# Supplied records:
_ _ _

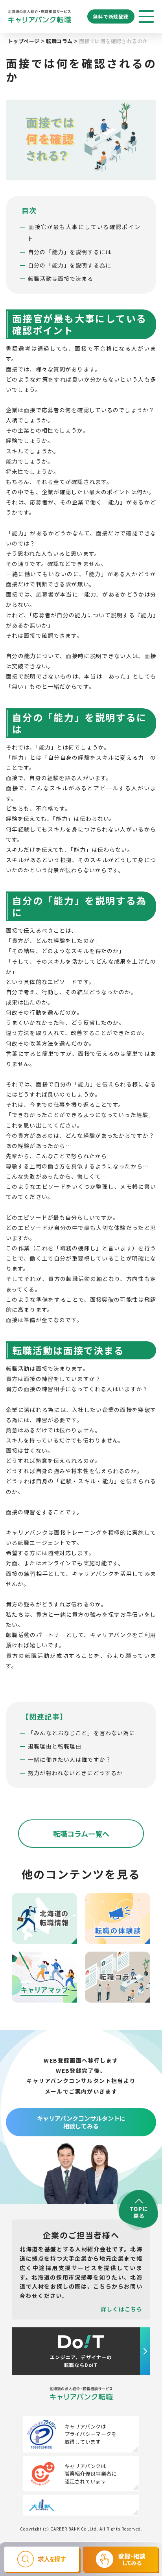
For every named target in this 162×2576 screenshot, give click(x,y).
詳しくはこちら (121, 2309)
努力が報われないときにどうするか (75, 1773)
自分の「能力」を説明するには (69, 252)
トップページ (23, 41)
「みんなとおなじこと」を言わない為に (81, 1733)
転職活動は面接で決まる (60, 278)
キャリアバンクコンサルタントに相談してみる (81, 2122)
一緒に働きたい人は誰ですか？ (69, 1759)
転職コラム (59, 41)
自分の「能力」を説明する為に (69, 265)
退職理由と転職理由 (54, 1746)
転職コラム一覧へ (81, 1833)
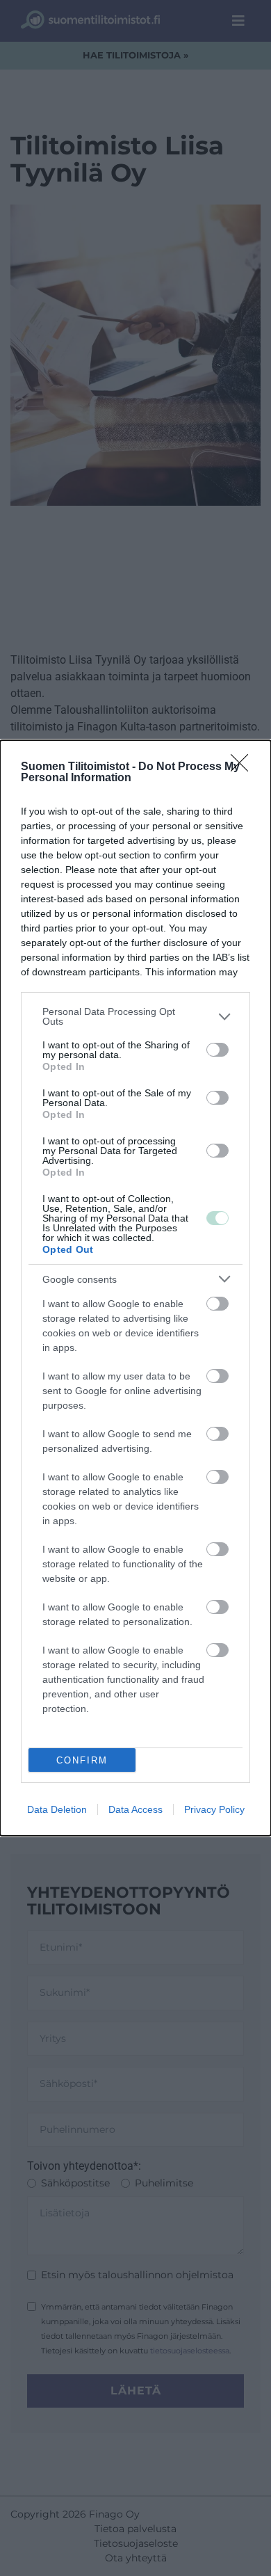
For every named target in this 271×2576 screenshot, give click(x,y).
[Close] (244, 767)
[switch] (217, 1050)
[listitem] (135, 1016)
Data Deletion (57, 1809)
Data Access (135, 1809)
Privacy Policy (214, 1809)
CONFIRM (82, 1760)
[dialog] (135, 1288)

_ _ _

Which lines above hold the string "target"? Copy each of them.

For every named target in this 162×2576 screenshot, give click(x,y).
For every named target in this 271×2576 screenshot, give click(x,y).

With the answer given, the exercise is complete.